My first role in the industry was at United Talent Agency (UTA), an entertainment agency in Los Angeles. I was connected through an organization called the Posse Foundation and it was history from there. Networking and asking for help is what got me in the door!
What made you want to pursue a career in diversity and inclusion?
I always say this is my life’s work. I don’t think it was a conscious choice, I just found roles that I felt made a positive impact on people. When I first heard of “diversity & inclusion” I realized that I was already doing this work for years and am fortunate to continue having a thriving career in this space.
What do you love most about your role?
My role is built on relationships and as a people person – I love that. I get to be an advocate for diverse communities and introduce people to opportunities they didn’t even know existed. My role has so many layers – educator, advocate, connector, event planner, etc – so it is always evolving.
How did you become involved with Music Forward?
What Music Forward is doing directly ties into my work as a diversity and inclusion leader so I was excited to be connected during my first few weeks at Live Nation.
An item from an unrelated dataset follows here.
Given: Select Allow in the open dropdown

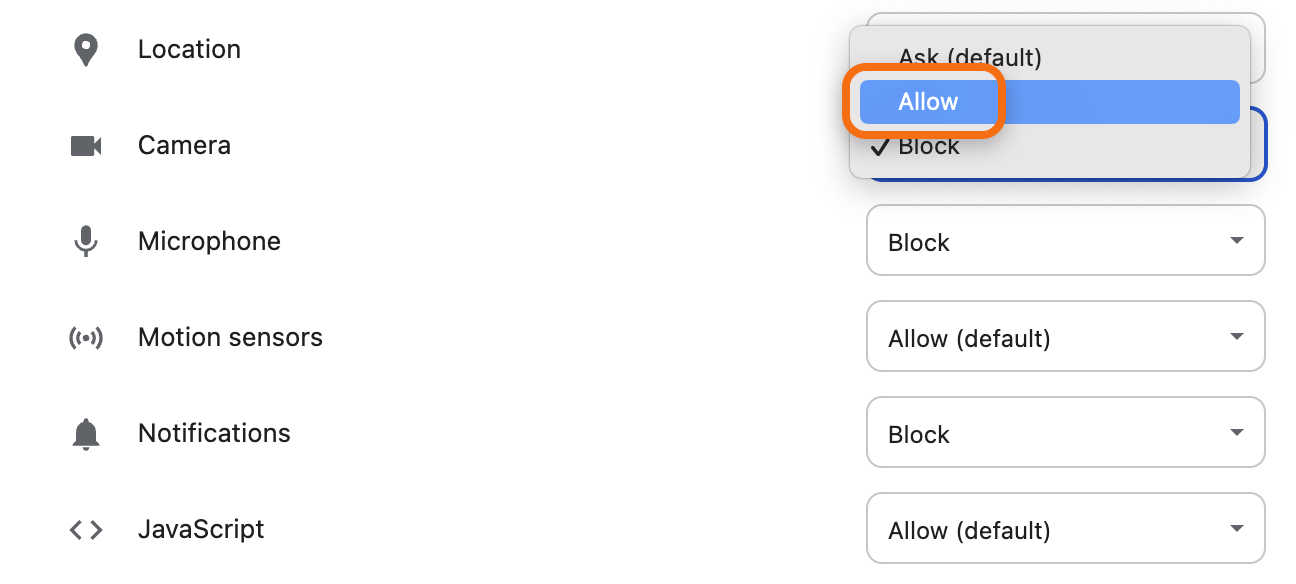Looking at the screenshot, I should tap(1050, 102).
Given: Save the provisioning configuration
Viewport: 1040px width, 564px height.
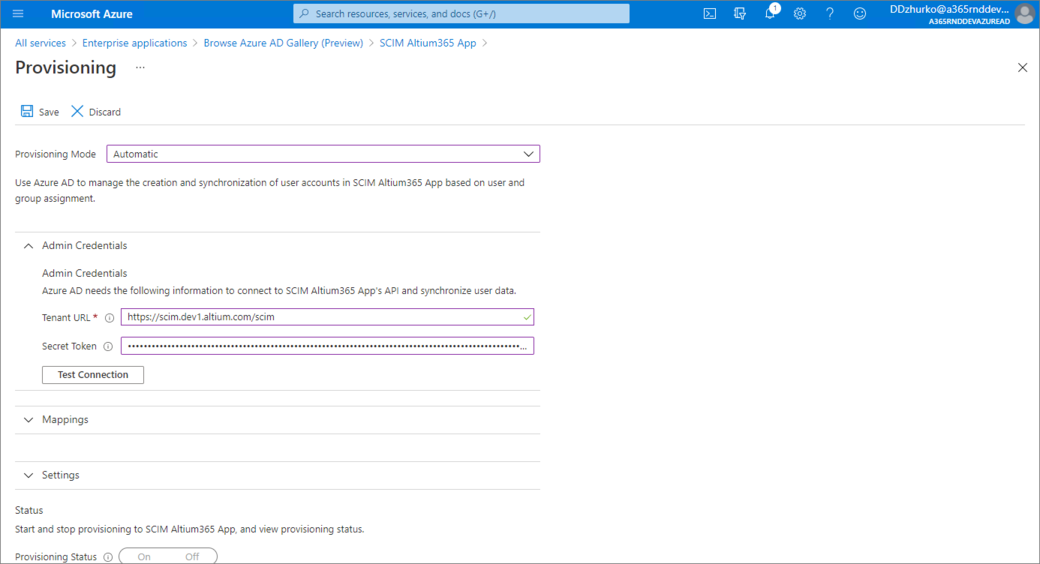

I participated in the All Access Fest as a speaker and loved seeing their work in action.
Was there ever a time that you doubted yourself and if so, how did you overcome that challenge?
Of course. When I started my first entertainment job I was overwhelmed — the speed at which the industry worked, the unofficial rules that I didn’t know about, and the pressure to be perfect. It took a while to get adjusted. I overcame it by finding my tribe.
For me, that was other Black people at work that could relate to me on a personal level. They encouraged me, mentored me, laughed with me – they were my safe space. I never felt alone and I believe finding your support at work is critical to success.
What have the past two years taught you?
That your overall wellness is everything.
Your physical, emotional, and mental well-being is the priority and if you are in a situation that doesn’t positively add to your happiness, change it if you can.
How does music move you?
Music has turned a room full of strangers into my best friends. Music connects generations and people around the world. I love that about music.